開会式はサクッと流します。何もないしね。


午前中は主にリレー競技。

早苗ちゃん、かなちゃん、由紀乃ちゃんが走ります。

由紀乃ちゃん、でずっぱりだけど、大丈夫かなぁ?


「あ、亮くん」


隣の隣、一組の方から黄色い声援が上がったと思ったら、入場してきた選手の中に亮くんが居ました。

桑崎くーん! とか、桑崎ーっ! って名前と、がんばれ~! という声援が。全て女の子の声で。


「……すごい」


モテモテですよ。

一体、入学してからの二ヶ月ちょっとで、何をしたんだい?

視線に気付いたのか、亮くんがこっちを見た。

軽く手を振ったら、振り返してくれました。


どうやら学年対抗リレーらしい。

いやはや、リレーが続くし、ボーッとしていたせいで今何やってるかとか、放送聞いてませんでしたよ。

学年対抗なら、亮くんを応援しても良いよね?

でも一組の盛り上がりが引く勢いで凄いので、心の中だけで声援を送ります。

ビビりですよ。それが何か?


「がんばれ」


うちのクラスからはサッカー部の男子が出ているのです。第一走者になったみたい。コースに出てきた。

一、二、三年生が横並びでスタートする。

一歳ずつしか違わないのに、体格や身長が大分違う。成長期って凄い。


一人目、二人目まではそんなに距離の開きは無かったのに、三人目で三年生がグン、と加速した。どんどん離されていく。

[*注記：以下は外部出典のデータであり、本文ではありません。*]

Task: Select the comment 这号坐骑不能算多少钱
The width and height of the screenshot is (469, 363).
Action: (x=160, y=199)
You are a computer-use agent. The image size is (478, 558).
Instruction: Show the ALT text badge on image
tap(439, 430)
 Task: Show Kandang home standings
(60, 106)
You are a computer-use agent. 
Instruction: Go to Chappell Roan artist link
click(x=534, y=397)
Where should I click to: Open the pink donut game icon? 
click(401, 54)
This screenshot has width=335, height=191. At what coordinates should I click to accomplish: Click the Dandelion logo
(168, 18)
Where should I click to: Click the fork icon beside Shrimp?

二年生も速いけど、まだそんな距離は開いてない。けど追い越せない距離。

ジッと見ていたら、亮くんの番。

バトンを受け取ると、グングン加速して、二年生に直ぐに追い付き……追い越した!


「…亮くんっ」


キャーッ!! と喜色の声が上がる。

三年生との距離を少しずつ狭めていく。

次の走者はアンカーだ。大分縮んだ距離。バトンが渡されて。

アンカーの男子は亮くん同様とっても速い。

三年生のアンカーも速いけど、何と追い付いた。


『…同着!』


マイクを持った先生が、ゴールした二人を少し見つめてから、声高に叫んだ。

一年生からは歓声が、三年生からは歓声と驚きの声が上がった。

自然と拍手が出て、凄い盛り上がりました。


「ふはぁ~…」


何か凄く必死に見てしまった。見てただけなのに疲れたよ。

っと、玉入れがそろそろですね。

一緒に出場するクラスの友達に声を掛けられて、一緒に集合場所へ向かう。

ちょっとお喋りしながら向かえば、途中で競技が終わったばかりの亮くんと会った。


「亮くん、お疲れ様。凄かった!」

「あぁ、ありがとう。晶子は今からか? 確か…玉入れか」

「そうだよ~」

「当たらないように気を付けろよ」

「分かった」


頭をポンポンされながら注意され、素直に頷く。

何か、周りがザワッとした気が?

視線を向けようとしたら、亮くんに背中を押されて、まぁ良いか。と歩き出す。

待っていてくれた友達に軽く謝って集合場所へ付くと、先生の指示にしたがって皆で固まる。


……うん。第三位という、可もなく不可もなくな結果に終わりました。

詳しく? 要らないですよね、私活躍しませんでしたし。

亮くんに注意をされたけど、他人の玉は当たらず、自分の投げた玉が真上に上がってそのまま顔面直撃しましたが、何か?